Under the Dawn’s Light

By Aharon Appelfeld

Translated from Hebrew by Jeffrey M. Green

Schocken Books, 2011, 231 pages

Cost $11.84

This is the fourth Aharon Appelfeld novel that I read this week. The time is just before and just after 1900, long before Adolf Hitler gained power in Germany and Austria, but the climate that will arise under his regime is percolating at that time.

Blanca who is in her mid-twenties and her son Otto who is four travel to northern Austria without Blanca’s husband. The book does not reveal why she took the trip until near the end. Her name ironically and tragically probably signifies “a nobody.” The book’s title “Until the Dawn’s Light” may imply that the evil will continue until after death, when a new dawn’s light shines. She decides to write her life story.

She had been a superior student in high school, even in mathematics and Latin. Her teachers, Klein and Weiss, both Jews by birth who had converted to Christianity but did not change their names, wanted her to continue her studies for with her grads she would secure a scholarship in a prestigious university. But during her high school years Blanca became fascinated by a tall, handsome, well-liked, strong Christian boy who was failing in mathematics and Latin.
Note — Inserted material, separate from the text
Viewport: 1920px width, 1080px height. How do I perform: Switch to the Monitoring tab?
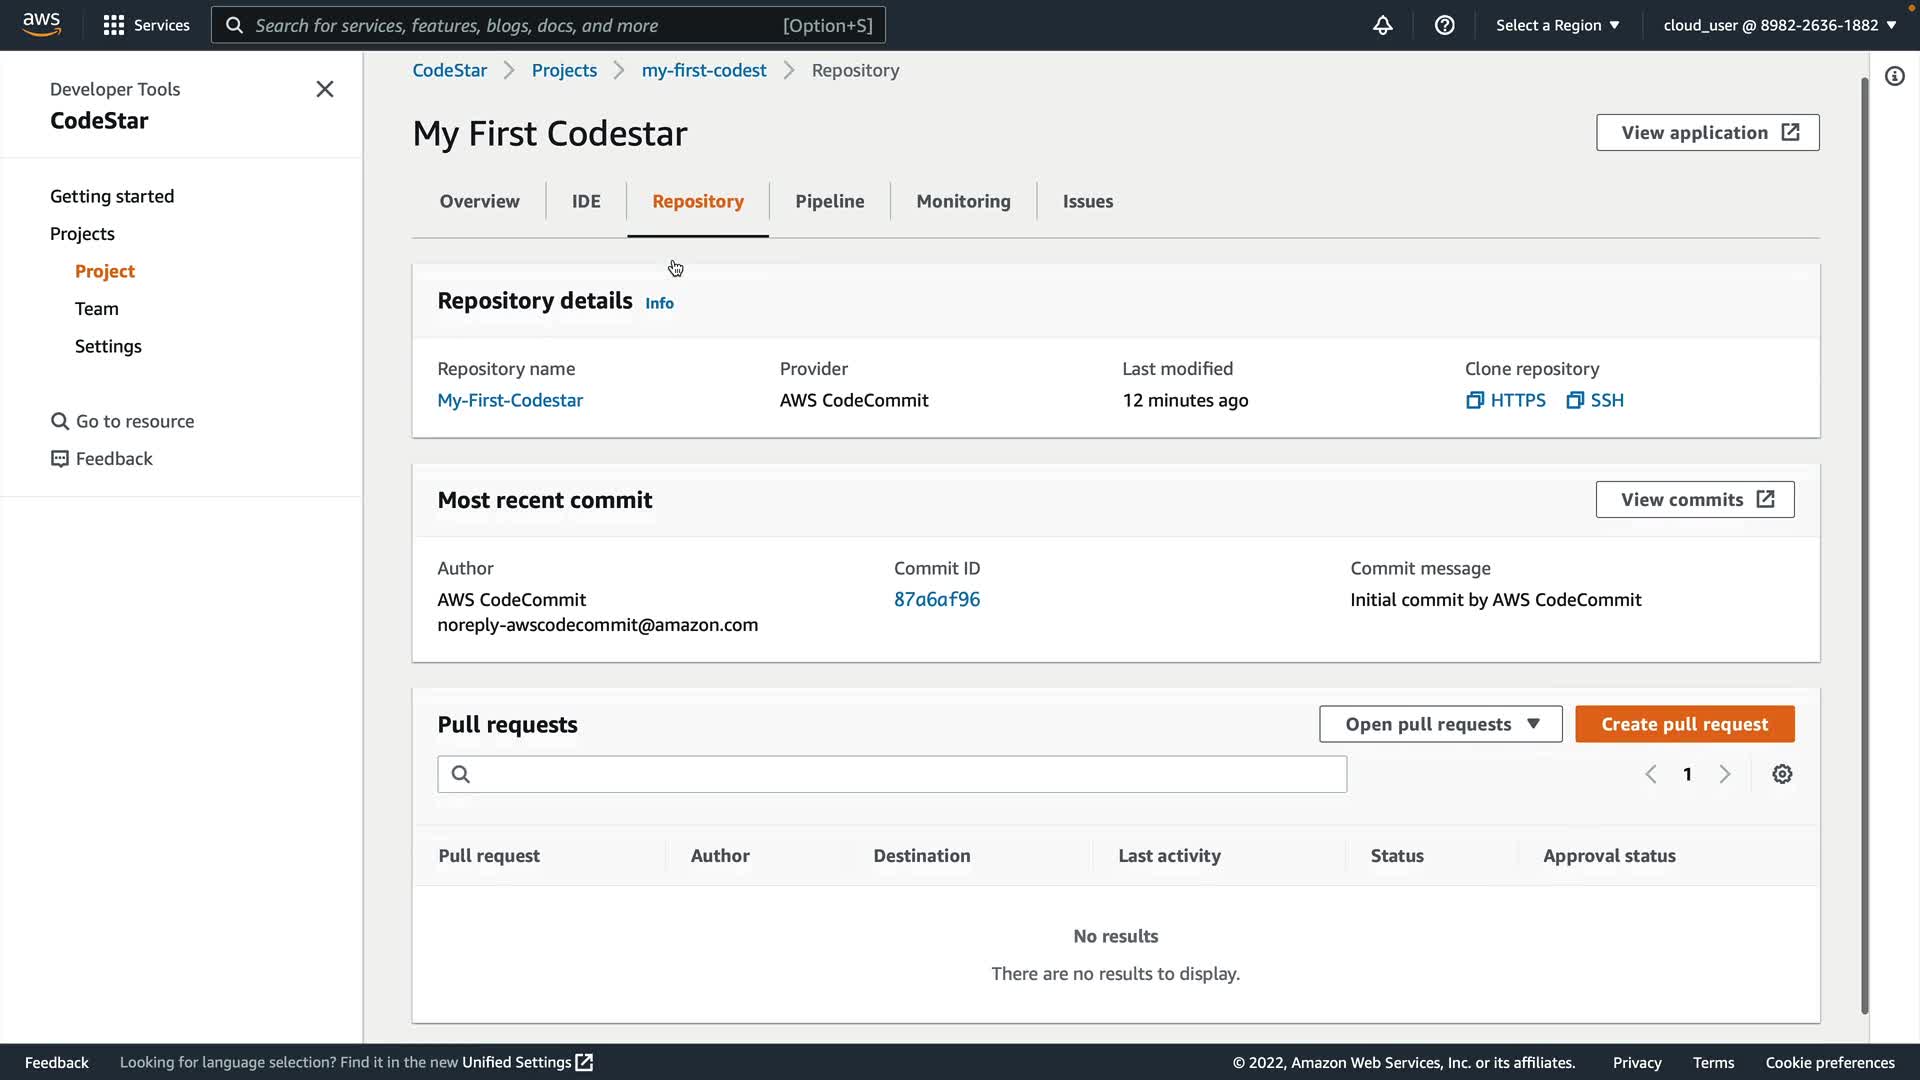coord(963,201)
Blanca tried to tutor him but the boy, Adolf, was incapable of learning. He blamed it on the two teachers who he called the Jews, even though they had converted to Christianity, and he swore revenge.
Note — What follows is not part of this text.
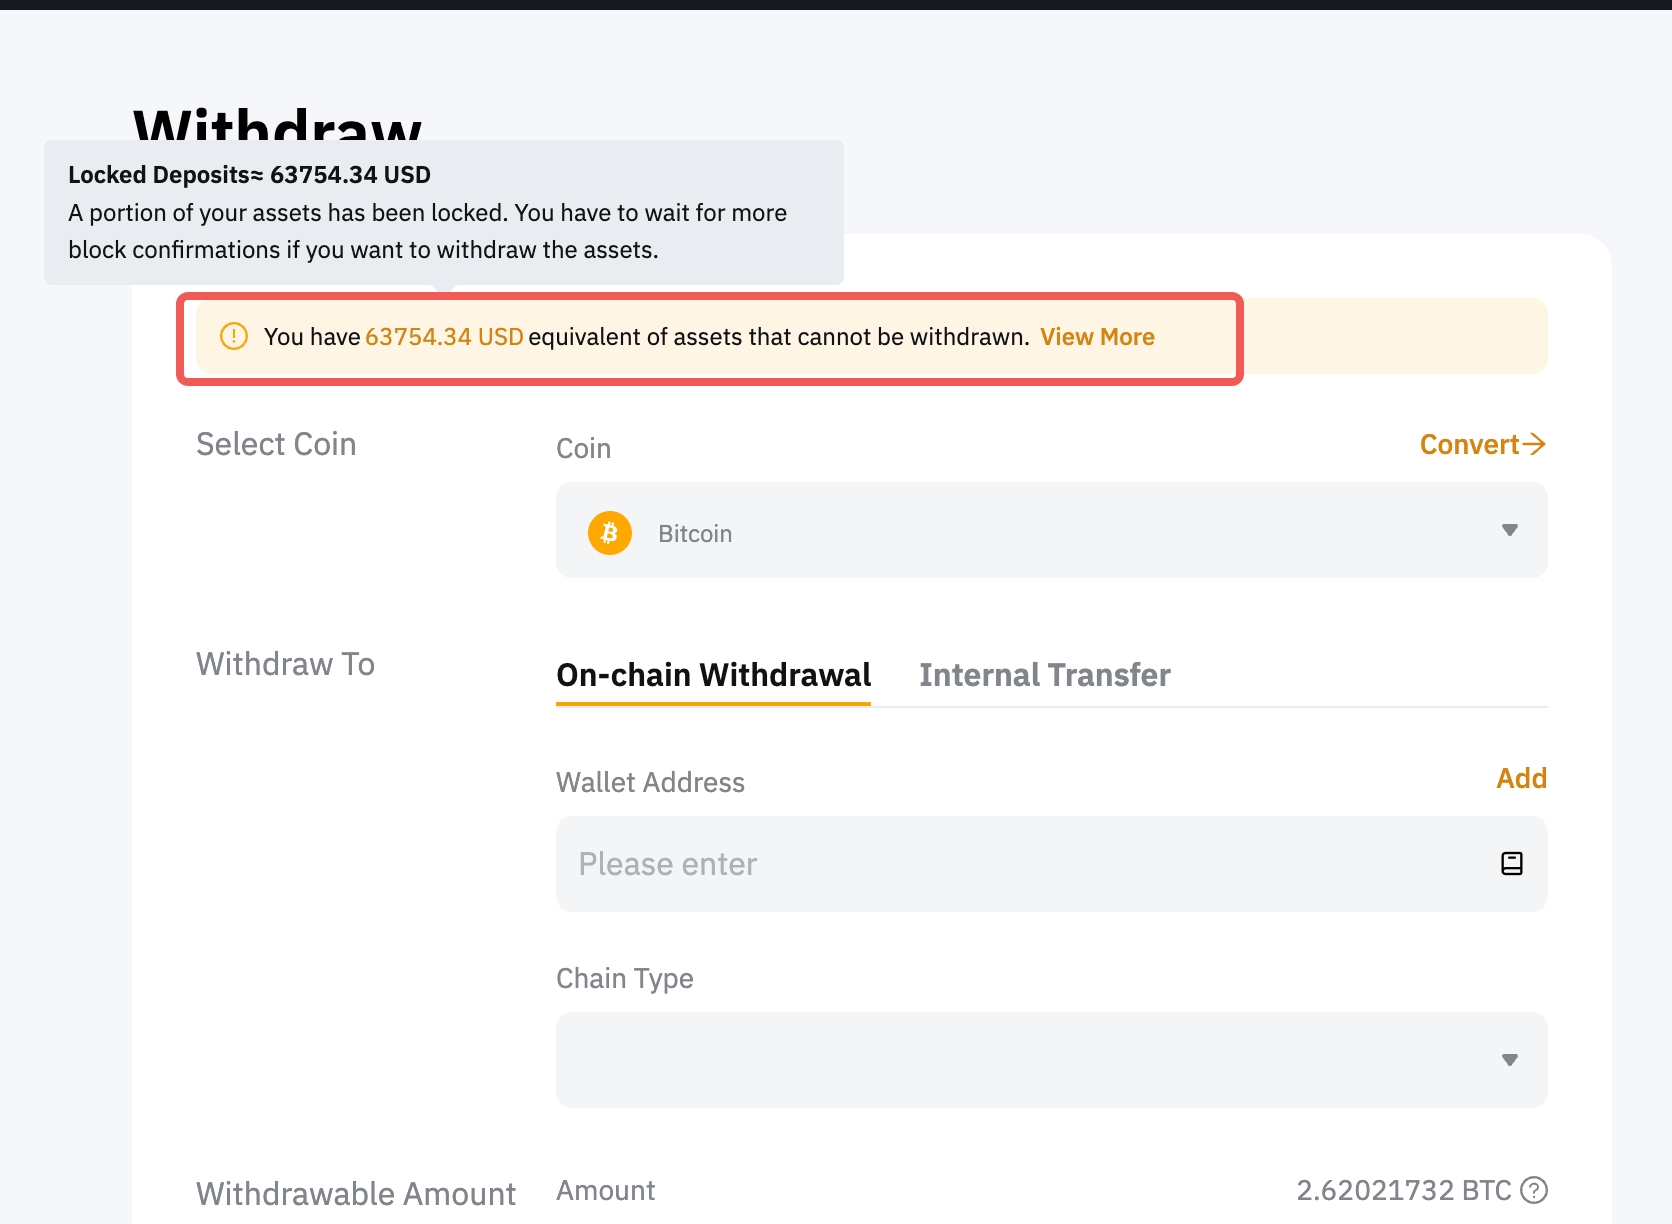Click the Locked Deposits tooltip heading
The height and width of the screenshot is (1224, 1672).
[x=249, y=175]
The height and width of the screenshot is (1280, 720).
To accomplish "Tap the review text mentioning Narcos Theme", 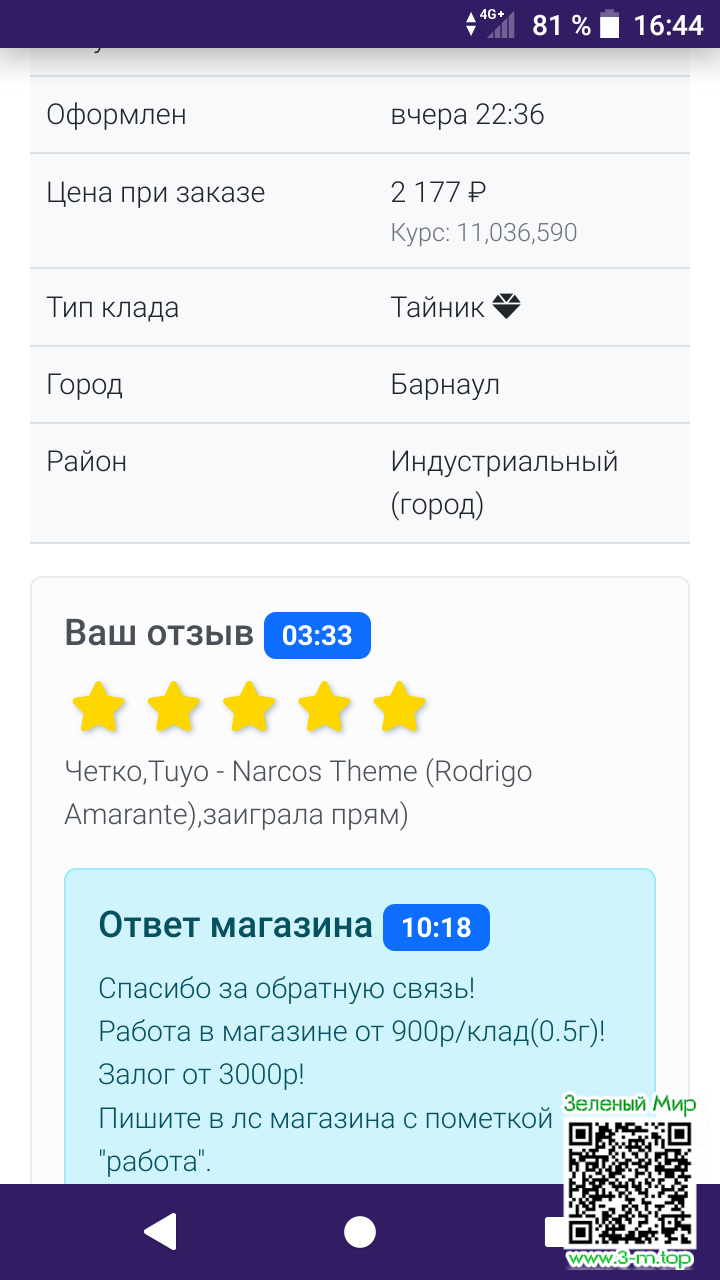I will pos(298,793).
Blanca and Adolf marry after Blanca converts to Christianity. Her mother and father are not opposed, for they are non-religious secularized Jews. Blanca’s father had wanted to convert as a youngster, but his mother made him promise not to do so. He still feels that he should have converted for his friends who did so had good jobs and were successful, but he is not. Blanca’s mother was not stable and spent time in a sanitarium. But Blanca’s grandmother was furious and whenever she saw Blanca, she screamed at her.

While Adolf seemed to be considerate before marriage, he soon showed himself to be very anti-Semitic, an over-indulger in alcohol, and a wife-beater who wanted, he said, to beat the Jewishness out of her. “’You’re not a woman,’” he would say. ‘You’re a monster. You’re just like your father, like your grandma,’”

This is an outline of the main plot, the depiction of Jewish lives in Germany and Austria in decades before 1900 and shortly thereafter, about the need Jews felt to convert to Christianity to be able to live a comfortable life. “They’re sure that if they convert to Christianity, their neighbors will embrace them and take them to their hearts. They’re wrong. They’re simply wrong.” The novel contains much more details. It is a well-written tale and tragic history.